July 24, 2010

Use of Cascading Style Sheets (CSS)

A graphical depiction of a very simple css doc...Image via Wikipedia

Use of CSS

Prior to CSS, nearly all of the presentational attributes of HTML documents were contained within the HTML markup; all font colors, background styles, element alignments, borders and sizes had to be explicitly described, often repeatedly, within the HTML. CSS allows authors to move much of that information to a separate stylesheet resulting in considerably simpler HTML markup.

Headings (h1 elements), sub-headings (h2), sub-sub-headings (h3), etc., are defined structurally using HTML. In print and on the screen, choice of font, size, color and emphasis for these elements is presentational.
Prior to CSS, document authors who wanted to assign such typographic characteristics to, say, all h2 headings had to use the HTML font and other presentational elements for each occurrence of that heading type. The additional presentational markup in the HTML made documents more complex, and generally more difficult to maintain. In CSS, presentation is separated from structure. In print, CSS can define color, font, text alignment, size, borders, spacing, layout and many other typographic characteristics. It can do so independently for on-screen and printed views. CSS also defines non-visual styles such as the speed and emphasis with which text is read out by aural text readers. The W3C now considers the advantages of CSS for defining all aspects of the presentation of HTML pages to be superior to other methods. It has therefore deprecated the use of all the original presentational HTML markup.
Sources
CSS information can be provided by various sources. CSS style information can be either attached as a separate document or embedded in the HTML document. Multiple style sheets can be imported. Different styles can be applied depending on the output device being used; for example, the screen version can be quite different from the printed version, so that authors can tailor the presentation appropriately for each medium.
  • Author styles (style information provided by the web page author), in the form of
    • external stylesheets, i.e. a separate CSS-file referenced from the document
    • embedded style, blocks of CSS information inside the HTML document itself
    • inline styles, inside the HTML document, style information on a single element, specified using the "style" attribute.
  • User style
    • a local CSS-file specified by the user using options in the web browser, and acting as an override, to be applied to all documents.
  • User agent style
    • the default style sheet applied by the user agent, e.g. the browser's default presentation of elements.
One of the goals of CSS is also to allow users a greater degree of control over presentation; those who find the red italic headings difficult to read may apply other style sheets to the document.

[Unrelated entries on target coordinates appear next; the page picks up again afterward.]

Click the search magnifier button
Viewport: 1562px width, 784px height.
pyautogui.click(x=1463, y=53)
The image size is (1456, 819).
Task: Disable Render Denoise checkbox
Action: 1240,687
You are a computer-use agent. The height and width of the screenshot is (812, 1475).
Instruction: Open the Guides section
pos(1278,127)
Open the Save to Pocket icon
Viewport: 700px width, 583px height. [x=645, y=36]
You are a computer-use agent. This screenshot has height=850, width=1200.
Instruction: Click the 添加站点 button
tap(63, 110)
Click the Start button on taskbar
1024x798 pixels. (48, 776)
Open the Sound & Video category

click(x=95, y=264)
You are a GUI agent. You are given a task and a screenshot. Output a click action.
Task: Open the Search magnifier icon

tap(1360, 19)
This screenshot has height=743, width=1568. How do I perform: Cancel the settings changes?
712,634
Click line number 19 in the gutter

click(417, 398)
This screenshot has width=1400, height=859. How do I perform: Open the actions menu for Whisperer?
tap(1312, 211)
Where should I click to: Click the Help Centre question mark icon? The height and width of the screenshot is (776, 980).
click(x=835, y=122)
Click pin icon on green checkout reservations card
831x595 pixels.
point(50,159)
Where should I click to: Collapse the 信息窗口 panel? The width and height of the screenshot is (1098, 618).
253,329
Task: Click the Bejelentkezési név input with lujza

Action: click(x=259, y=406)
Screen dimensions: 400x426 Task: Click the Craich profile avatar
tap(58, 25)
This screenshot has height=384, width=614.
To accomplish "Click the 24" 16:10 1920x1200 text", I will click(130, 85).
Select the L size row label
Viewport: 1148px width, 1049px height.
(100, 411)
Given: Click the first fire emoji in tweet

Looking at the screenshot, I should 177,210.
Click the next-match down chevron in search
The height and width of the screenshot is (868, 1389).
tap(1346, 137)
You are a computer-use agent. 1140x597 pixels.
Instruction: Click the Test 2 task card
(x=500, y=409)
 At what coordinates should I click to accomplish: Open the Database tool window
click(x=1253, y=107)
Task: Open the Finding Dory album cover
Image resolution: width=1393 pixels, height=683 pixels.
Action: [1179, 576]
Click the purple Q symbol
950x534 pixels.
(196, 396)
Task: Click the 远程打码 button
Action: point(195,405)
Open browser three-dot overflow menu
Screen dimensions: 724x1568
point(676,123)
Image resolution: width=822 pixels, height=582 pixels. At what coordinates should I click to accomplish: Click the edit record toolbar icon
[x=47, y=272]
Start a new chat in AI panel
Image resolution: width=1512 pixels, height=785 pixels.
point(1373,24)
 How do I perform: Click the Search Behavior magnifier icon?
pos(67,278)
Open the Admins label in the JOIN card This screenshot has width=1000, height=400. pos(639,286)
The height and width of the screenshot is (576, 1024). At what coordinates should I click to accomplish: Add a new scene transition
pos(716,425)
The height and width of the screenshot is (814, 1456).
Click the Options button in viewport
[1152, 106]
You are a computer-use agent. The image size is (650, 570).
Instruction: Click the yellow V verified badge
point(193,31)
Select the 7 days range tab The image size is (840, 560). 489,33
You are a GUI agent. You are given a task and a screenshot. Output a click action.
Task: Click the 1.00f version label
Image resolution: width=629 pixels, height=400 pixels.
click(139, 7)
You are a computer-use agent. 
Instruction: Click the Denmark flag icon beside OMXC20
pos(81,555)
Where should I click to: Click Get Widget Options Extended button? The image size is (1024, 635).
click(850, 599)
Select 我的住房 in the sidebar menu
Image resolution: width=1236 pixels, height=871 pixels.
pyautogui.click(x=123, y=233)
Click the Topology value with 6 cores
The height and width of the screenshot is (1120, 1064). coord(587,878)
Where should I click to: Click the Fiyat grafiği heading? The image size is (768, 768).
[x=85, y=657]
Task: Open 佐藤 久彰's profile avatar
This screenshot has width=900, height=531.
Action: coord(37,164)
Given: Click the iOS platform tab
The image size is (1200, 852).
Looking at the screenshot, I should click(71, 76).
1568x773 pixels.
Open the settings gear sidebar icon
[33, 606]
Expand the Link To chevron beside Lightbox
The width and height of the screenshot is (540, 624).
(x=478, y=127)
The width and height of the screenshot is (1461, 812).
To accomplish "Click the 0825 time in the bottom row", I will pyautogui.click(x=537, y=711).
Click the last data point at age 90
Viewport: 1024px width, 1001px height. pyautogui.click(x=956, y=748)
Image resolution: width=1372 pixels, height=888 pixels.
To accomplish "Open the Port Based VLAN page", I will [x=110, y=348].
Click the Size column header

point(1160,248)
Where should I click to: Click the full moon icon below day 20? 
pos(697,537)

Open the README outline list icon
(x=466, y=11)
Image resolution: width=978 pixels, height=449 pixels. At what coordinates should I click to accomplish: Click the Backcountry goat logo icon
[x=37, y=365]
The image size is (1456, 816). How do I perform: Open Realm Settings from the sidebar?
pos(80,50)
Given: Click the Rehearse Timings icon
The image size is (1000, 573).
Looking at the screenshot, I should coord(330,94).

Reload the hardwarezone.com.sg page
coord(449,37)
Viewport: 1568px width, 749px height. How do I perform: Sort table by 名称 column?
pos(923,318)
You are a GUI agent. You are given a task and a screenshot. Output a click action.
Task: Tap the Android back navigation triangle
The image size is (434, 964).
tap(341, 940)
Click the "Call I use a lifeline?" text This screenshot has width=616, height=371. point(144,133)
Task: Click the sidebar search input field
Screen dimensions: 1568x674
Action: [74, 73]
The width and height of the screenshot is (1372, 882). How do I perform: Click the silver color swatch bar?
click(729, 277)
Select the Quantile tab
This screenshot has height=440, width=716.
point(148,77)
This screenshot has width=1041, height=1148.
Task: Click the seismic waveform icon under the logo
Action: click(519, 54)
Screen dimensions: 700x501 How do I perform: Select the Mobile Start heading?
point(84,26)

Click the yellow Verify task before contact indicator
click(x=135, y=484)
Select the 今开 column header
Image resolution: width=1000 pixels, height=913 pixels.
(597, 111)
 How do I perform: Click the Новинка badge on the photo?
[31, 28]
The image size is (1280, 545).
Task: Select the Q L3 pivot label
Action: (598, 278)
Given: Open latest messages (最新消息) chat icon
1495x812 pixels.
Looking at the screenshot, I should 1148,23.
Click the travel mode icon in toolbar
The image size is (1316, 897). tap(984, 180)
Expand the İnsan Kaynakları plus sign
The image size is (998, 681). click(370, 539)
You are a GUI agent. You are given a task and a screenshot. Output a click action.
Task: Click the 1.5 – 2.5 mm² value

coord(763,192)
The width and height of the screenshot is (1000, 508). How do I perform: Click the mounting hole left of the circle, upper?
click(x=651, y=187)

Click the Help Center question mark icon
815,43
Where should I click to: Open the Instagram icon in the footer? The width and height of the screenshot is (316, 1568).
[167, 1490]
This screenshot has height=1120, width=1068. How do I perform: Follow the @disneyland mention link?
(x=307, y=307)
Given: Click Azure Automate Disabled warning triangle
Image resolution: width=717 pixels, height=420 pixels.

Depending on their browser and the web site, a user may choose from various stylesheets provided by the designers, may remove all added style and view the site using his or her browser's default styling or may perhaps override just the red italic heading style without altering other attributes.

File highlightheaders.css containing:

h1 { color: white; background: orange !important; }
h2 { color: white; background: green !important; }

Such a file is stored locally and is applicable if that has been specified in the browser options. "!important" means that it prevails over the author specifications.